• **What is required**:
Could you reproduce all of the entries below without a single change?

[Pixel coordinate grounding data]
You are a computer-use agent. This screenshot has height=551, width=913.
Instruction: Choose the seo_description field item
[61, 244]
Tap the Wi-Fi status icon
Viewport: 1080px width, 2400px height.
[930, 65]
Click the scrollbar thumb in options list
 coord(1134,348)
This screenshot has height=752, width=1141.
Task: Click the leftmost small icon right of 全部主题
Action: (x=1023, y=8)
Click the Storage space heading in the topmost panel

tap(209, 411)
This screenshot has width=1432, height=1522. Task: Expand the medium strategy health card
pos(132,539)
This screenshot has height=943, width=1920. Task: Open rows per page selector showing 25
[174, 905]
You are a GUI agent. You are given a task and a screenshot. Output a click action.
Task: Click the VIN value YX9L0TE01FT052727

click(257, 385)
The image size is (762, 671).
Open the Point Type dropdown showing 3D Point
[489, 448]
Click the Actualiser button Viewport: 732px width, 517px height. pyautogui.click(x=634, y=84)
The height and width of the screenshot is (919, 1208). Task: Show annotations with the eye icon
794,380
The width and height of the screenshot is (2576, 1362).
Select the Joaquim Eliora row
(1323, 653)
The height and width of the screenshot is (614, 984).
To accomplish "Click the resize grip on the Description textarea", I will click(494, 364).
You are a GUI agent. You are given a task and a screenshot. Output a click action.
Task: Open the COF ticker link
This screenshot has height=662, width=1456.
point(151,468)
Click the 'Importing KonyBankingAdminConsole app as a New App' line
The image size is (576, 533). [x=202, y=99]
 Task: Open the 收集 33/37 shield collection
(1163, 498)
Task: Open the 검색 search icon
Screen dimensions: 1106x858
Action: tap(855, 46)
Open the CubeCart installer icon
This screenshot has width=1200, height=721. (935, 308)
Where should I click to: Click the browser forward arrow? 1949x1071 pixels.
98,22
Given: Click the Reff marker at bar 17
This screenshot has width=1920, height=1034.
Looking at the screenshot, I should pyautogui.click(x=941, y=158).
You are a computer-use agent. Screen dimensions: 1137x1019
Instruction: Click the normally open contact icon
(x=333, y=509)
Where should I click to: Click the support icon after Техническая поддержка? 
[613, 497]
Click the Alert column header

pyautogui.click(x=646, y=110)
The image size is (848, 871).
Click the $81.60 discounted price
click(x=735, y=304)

• **Your solution**:
You are a computer-use agent. This screenshot has height=551, width=913.
Instruction: Choose the seo_description field item
[61, 244]
Tap the Wi-Fi status icon
Viewport: 1080px width, 2400px height.
[930, 65]
Click the scrollbar thumb in options list
 coord(1134,348)
This screenshot has height=752, width=1141.
Task: Click the leftmost small icon right of 全部主题
Action: (x=1023, y=8)
Click the Storage space heading in the topmost panel

tap(209, 411)
This screenshot has width=1432, height=1522. Task: Expand the medium strategy health card
pos(132,539)
This screenshot has height=943, width=1920. Task: Open rows per page selector showing 25
[174, 905]
You are a GUI agent. You are given a task and a screenshot. Output a click action.
Task: Click the VIN value YX9L0TE01FT052727

click(257, 385)
The image size is (762, 671).
Open the Point Type dropdown showing 3D Point
[489, 448]
Click the Actualiser button Viewport: 732px width, 517px height. pyautogui.click(x=634, y=84)
The height and width of the screenshot is (919, 1208). Task: Show annotations with the eye icon
794,380
The width and height of the screenshot is (2576, 1362).
Select the Joaquim Eliora row
(1323, 653)
The height and width of the screenshot is (614, 984).
To accomplish "Click the resize grip on the Description textarea", I will click(494, 364).
You are a GUI agent. You are given a task and a screenshot. Output a click action.
Task: Open the COF ticker link
This screenshot has height=662, width=1456.
point(151,468)
Click the 'Importing KonyBankingAdminConsole app as a New App' line
The image size is (576, 533). [x=202, y=99]
 Task: Open the 收集 33/37 shield collection
(1163, 498)
Task: Open the 검색 search icon
Screen dimensions: 1106x858
Action: tap(855, 46)
Open the CubeCart installer icon
This screenshot has width=1200, height=721. (935, 308)
Where should I click to: Click the browser forward arrow? 1949x1071 pixels.
98,22
Given: Click the Reff marker at bar 17
This screenshot has width=1920, height=1034.
Looking at the screenshot, I should pyautogui.click(x=941, y=158).
You are a computer-use agent. Screen dimensions: 1137x1019
Instruction: Click the normally open contact icon
(x=333, y=509)
Where should I click to: Click the support icon after Техническая поддержка? 
[613, 497]
Click the Alert column header

pyautogui.click(x=646, y=110)
The image size is (848, 871).
Click the $81.60 discounted price
click(x=735, y=304)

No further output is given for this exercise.